>>>>>
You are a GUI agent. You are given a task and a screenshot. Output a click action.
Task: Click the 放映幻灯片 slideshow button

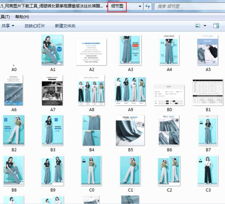(34, 26)
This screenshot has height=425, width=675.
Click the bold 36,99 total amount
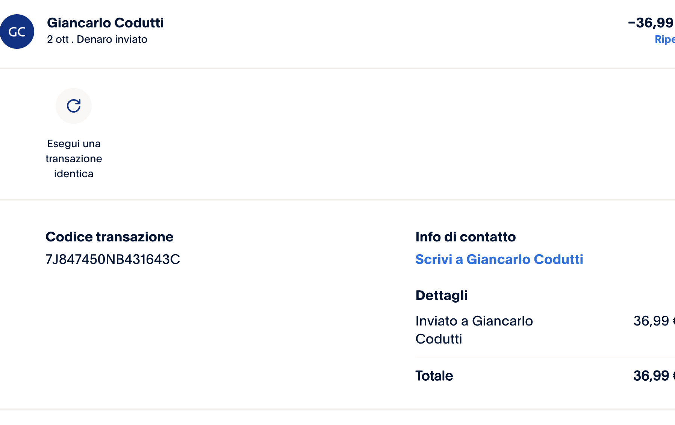(x=651, y=376)
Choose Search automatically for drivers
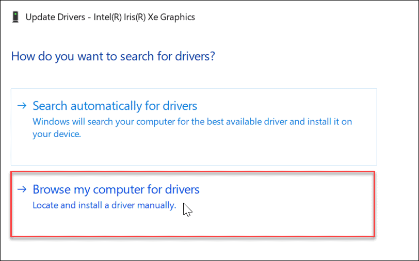This screenshot has width=419, height=261. (115, 106)
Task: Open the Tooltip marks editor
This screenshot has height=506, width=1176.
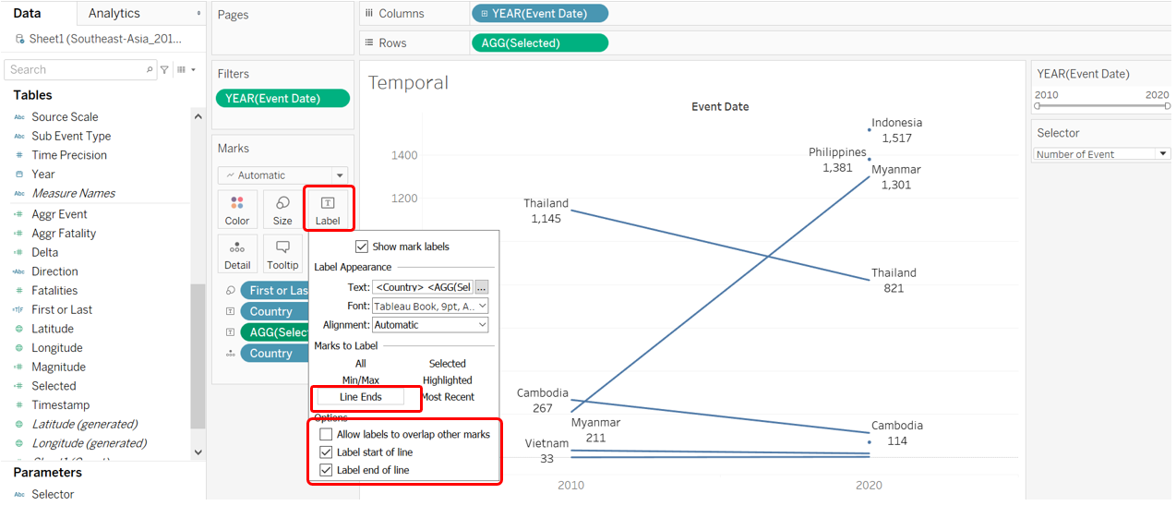Action: (x=282, y=253)
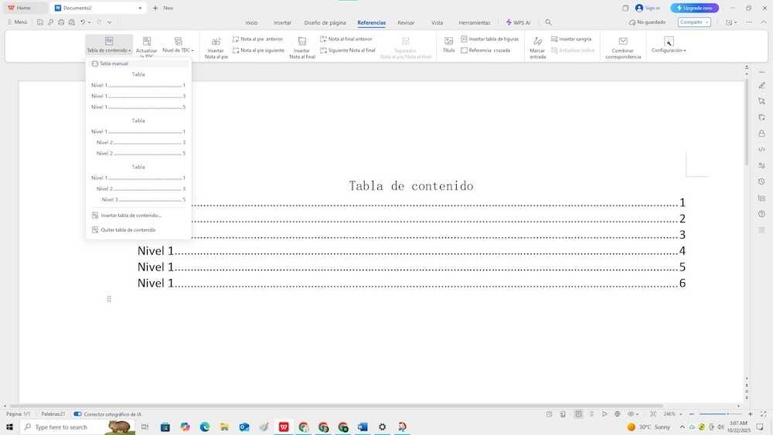Open Combinar correspondencia mail merge
Viewport: 773px width, 435px height.
tap(623, 42)
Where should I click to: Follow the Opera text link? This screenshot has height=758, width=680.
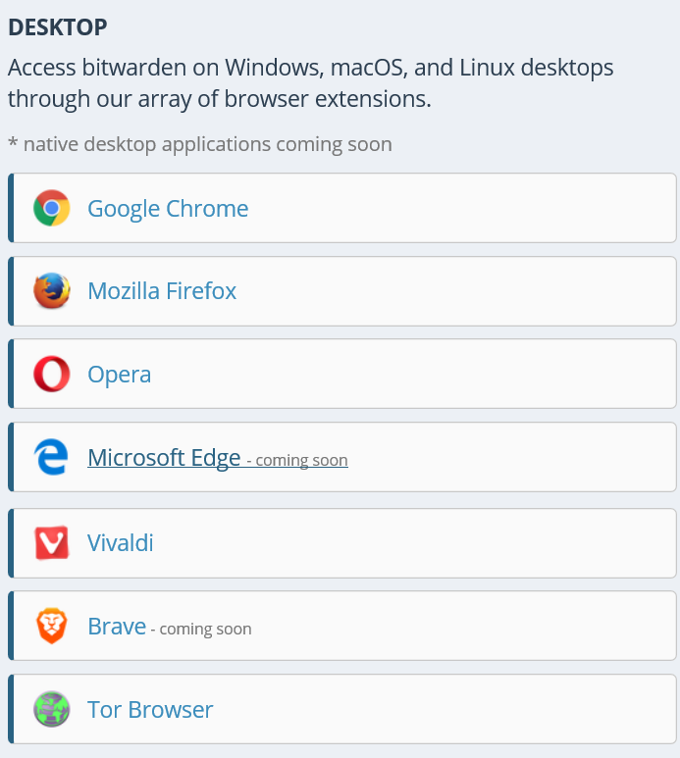pyautogui.click(x=120, y=375)
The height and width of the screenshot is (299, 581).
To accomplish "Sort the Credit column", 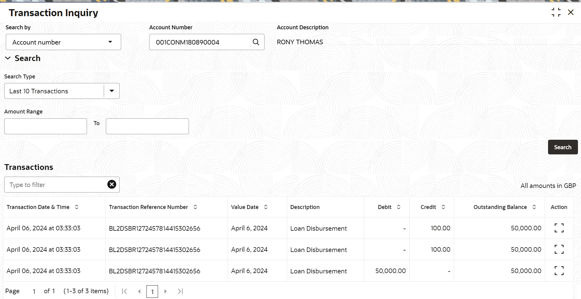I will coord(443,207).
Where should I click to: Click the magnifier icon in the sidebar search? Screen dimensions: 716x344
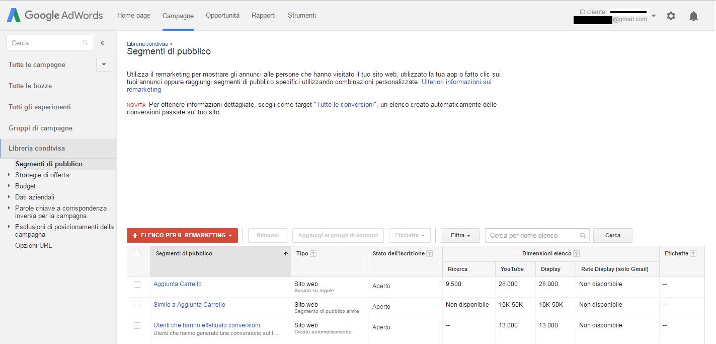85,42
<<<<<
WRITTEN REQUEST: Copy the entries word for word, starting at the line with "Where should I click to: Click" and continuing through the end of the entries. Leave the pictures out of your answer.

FULL RESPONSE:
Where should I click to: Click the magnifier icon in the sidebar search? Screen dimensions: 716x344
85,42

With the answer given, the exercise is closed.